As promised, let's take a stab at answering the questions we posed earlier this week in advance of mandatory minicamps for three NFC North teams. (Original post here.)
Chicago Bears: State of the offense and the progress of rookie defensive end Shea McClellin.
Our curiosity about the offense was adequately addressed. By all accounts, it will closely resemble the scheme that quarterback Jay Cutler and quarterbacks coach Jeremy Bates ran with the Denver Broncos from 2006-08. Offensive coordinator Mike Tice will apply some of his own tweaks, especially as it relates to the running game, but Tice has appropriately allowed Cutler and Bates to take substantial roles in the scheme's development.
"It's stuff that I do well," Cutler said. "It's stuff that I know. As a quarterback you want to be in the same offense over and over and over and over again so you can get a good feel for it and so you know all the nuances. This offense, I was in it three years in Denver, so this is my fourth year in it. I'm very comfortable with it.' … A lot of carryover [from Denver], a lot of stuff we did last couple years. It's kind of a mixture of some stuff Mike had done in his past, stuff Jeremy has, and he learned even more in Seattle, so it's a mixture of a lot of different things."
Meanwhile, McClellin didn't see much if any action with the first team at defensive end, and for now Israel Idonije is the starter at left end opposite Julius Peppers. There is an expectation that McClellin will eventually start, but it might not be in Week 1. Here's what defensive coordinator Rod Marinelli told reporters: " He can move well. He's got really good movement. He's got really good speed. He's got nice range. His size is fine. He's a real hungry guy and he's very smart. I know he's tough. We'll get the pads on him. That determines everything. I believe he'll come out and do a very nice job, but the movement, all the things you look for, it's there."
Detroit Lions: Comfort level in the secondary and the immediate role of rookie offensive lineman Riley Reiff.
In the early going at least, the Lions are working Aaron Berry and Chris Houston as their top two cornerbacks, with newcomer Jacob Lacey covering the slot receiver in nickel situations. My sense is the Lions feel more than comfortable with Berry as long as he remains healthy.
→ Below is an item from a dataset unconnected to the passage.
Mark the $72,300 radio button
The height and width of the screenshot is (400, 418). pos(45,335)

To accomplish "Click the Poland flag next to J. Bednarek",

It was worth noting, however, that coach Jim Schwartz suggested it was time for safety Amari Spievey to even out his game. It appears to be a now-or-never year for the 2009 third-round draft pick.
Reiff continued working exclusively at left and right tackle, but the Lions haven't ruled out possible work at guard during training camp. If he is going to start in Week 1, however, the best guess is that it will come after beating out right tackle Gosder Cherilus. It's reasonable to think that left tackle Jeff Backus has at least one more year in him.
Green Bay Packers: Questions on the defense, linebacker Nick Perry, the safeties, quarterback Graham Harrell and left tackle Marshall Newhouse.
We've already spent some time discussing Perry, who sure looks like a big-time NFL linebacker but is still in the process of learning how to play the position. My sense is the Packers could use Charles Woodson in a safety-like role in the base defense and then mix-and-match when they are in nickel. There is definitely some hope that rookie Jerron McMillian, or even M.D. Jennings, could pose significant competition for Charlie Peprah in training camp.
Here's part of what coach Mike McCarthy said when I asked about his comfort level in Newhouse: "Marshall is at that point in his career, I think every player goes through it, the people in the building have a lot more confidence in him than maybe the people outside. I just don't think people know much about him. He's progressed so much and you see the ability, especially the athletic ability. I think Marshall is going to be a good player for us."
Finally, I saw no evidence to suggest the Packers will do anything other than make Harrell their No. 2 quarterback this season. Quarterbacks coach Ben McAdoo: "A lot has been written about him not having great physical tools. Usually the people writing that have not seen him play or practice within the last three years. His arm has come alive. He's physically playing the game faster."